-- Supplied material follows --

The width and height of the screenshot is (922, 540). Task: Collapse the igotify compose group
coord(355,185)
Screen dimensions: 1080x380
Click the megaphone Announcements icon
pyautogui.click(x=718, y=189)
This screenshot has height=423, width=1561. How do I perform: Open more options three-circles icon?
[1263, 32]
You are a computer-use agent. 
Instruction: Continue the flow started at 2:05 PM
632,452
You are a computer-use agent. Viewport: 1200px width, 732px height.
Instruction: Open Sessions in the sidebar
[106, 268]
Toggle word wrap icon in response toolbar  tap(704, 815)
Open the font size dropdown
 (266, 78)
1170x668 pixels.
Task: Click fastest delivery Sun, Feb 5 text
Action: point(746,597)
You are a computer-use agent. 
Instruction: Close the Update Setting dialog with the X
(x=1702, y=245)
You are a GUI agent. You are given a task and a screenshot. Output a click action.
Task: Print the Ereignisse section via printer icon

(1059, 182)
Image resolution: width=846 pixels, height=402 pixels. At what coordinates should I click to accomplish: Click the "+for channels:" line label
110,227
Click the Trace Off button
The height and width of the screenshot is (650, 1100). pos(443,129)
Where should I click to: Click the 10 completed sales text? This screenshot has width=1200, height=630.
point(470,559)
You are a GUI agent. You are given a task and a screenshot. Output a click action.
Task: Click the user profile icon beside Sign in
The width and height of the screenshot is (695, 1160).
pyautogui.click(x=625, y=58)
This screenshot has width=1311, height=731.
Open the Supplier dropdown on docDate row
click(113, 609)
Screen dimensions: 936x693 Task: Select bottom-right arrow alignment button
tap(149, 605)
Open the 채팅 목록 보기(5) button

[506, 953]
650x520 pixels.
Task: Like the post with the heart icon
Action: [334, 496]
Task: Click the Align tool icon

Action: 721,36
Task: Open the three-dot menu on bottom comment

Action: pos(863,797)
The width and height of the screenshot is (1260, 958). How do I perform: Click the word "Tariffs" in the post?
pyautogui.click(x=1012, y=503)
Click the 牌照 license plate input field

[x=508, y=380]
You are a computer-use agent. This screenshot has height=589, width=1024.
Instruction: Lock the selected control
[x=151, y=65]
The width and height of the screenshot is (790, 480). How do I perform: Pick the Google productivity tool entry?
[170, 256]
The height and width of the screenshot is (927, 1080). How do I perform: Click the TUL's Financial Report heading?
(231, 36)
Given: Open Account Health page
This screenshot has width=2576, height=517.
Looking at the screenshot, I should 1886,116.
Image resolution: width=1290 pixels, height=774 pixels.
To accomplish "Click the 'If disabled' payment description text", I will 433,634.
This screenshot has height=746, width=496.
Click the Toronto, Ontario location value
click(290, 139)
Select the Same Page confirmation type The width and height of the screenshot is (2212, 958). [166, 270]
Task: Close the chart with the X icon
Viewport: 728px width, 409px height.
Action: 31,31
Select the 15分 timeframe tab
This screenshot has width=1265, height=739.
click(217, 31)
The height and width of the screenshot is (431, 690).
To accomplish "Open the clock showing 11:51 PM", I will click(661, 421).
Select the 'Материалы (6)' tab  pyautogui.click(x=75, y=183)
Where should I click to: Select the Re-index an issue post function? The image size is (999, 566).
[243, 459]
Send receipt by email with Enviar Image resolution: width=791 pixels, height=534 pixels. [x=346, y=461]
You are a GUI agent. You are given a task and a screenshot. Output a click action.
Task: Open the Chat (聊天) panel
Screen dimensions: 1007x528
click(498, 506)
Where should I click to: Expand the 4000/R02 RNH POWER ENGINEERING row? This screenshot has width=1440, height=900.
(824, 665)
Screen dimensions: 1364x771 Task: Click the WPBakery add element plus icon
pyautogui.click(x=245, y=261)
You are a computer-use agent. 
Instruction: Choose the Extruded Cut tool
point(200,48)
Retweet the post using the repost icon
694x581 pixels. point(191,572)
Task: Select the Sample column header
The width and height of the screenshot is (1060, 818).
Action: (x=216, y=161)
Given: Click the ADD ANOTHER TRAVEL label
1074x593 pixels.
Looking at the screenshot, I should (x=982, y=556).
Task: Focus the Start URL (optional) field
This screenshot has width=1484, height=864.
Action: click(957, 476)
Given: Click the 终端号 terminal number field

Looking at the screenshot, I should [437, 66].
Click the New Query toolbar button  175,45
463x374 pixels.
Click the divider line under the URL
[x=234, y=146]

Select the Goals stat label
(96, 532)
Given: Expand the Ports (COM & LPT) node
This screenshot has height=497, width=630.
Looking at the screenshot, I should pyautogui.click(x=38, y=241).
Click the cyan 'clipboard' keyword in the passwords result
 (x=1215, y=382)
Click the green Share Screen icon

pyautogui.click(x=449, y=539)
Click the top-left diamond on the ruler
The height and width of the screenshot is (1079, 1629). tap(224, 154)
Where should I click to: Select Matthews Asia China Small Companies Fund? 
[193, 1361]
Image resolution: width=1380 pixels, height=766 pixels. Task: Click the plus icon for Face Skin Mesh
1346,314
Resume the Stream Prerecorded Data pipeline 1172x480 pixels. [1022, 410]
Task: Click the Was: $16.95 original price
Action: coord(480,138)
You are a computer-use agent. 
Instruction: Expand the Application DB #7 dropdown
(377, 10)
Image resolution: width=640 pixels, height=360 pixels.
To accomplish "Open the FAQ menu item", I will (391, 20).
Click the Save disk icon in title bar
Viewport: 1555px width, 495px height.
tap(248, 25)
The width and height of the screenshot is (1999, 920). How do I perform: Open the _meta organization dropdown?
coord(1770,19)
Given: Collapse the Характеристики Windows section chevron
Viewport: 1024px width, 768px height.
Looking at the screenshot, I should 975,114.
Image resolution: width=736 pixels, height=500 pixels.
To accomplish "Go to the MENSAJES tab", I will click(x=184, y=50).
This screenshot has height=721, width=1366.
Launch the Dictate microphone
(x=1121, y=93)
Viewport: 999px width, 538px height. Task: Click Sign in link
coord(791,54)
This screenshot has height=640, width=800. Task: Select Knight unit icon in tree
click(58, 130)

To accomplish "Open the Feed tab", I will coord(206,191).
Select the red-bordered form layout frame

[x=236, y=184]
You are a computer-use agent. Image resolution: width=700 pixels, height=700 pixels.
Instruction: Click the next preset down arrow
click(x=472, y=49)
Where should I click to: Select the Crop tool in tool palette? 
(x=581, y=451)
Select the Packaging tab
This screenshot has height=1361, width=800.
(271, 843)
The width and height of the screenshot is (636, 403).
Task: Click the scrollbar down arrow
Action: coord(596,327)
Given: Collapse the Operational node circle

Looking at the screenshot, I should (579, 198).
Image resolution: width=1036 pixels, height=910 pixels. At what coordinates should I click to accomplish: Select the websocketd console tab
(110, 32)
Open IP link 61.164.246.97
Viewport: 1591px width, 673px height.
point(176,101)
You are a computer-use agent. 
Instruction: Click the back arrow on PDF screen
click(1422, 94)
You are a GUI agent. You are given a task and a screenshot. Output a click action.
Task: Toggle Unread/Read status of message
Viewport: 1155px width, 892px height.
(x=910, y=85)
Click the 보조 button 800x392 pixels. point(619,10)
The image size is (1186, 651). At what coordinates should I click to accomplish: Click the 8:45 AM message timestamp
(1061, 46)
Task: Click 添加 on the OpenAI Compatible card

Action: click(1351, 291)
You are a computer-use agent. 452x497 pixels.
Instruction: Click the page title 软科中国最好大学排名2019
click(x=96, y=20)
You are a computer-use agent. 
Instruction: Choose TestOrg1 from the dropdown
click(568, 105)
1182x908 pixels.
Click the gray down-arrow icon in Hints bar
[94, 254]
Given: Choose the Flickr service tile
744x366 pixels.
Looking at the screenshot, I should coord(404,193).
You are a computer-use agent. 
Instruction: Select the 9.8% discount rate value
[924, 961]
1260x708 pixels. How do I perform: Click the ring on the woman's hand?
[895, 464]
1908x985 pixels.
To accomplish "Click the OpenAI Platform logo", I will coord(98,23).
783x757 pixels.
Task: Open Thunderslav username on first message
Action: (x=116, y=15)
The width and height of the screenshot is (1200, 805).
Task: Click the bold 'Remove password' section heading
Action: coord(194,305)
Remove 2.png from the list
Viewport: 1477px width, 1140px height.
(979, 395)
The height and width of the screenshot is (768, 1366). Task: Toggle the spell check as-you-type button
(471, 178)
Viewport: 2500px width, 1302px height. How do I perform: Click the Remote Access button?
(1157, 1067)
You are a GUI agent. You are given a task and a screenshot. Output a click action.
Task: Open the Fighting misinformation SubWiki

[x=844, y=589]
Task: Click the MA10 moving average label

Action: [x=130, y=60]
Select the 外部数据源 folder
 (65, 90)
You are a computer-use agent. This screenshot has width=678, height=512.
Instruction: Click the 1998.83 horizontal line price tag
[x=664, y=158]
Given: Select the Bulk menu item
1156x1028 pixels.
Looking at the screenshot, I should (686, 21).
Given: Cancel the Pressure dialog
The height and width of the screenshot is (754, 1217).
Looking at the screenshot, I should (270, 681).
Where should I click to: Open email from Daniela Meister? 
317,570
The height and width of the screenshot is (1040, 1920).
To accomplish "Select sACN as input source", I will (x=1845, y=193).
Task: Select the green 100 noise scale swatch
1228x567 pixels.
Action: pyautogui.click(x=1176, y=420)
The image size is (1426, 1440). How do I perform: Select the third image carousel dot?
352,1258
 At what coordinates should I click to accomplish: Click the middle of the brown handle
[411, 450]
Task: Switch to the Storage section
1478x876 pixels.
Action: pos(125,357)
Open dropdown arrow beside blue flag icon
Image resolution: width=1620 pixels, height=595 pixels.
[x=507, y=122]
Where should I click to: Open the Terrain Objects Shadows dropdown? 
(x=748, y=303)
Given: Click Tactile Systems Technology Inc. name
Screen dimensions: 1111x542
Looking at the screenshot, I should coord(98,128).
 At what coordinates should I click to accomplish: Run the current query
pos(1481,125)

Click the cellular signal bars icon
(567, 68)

-- Supplied material concluded --

Lines in the records that hold "toolbar" should be tallied, with the total given on its own.

2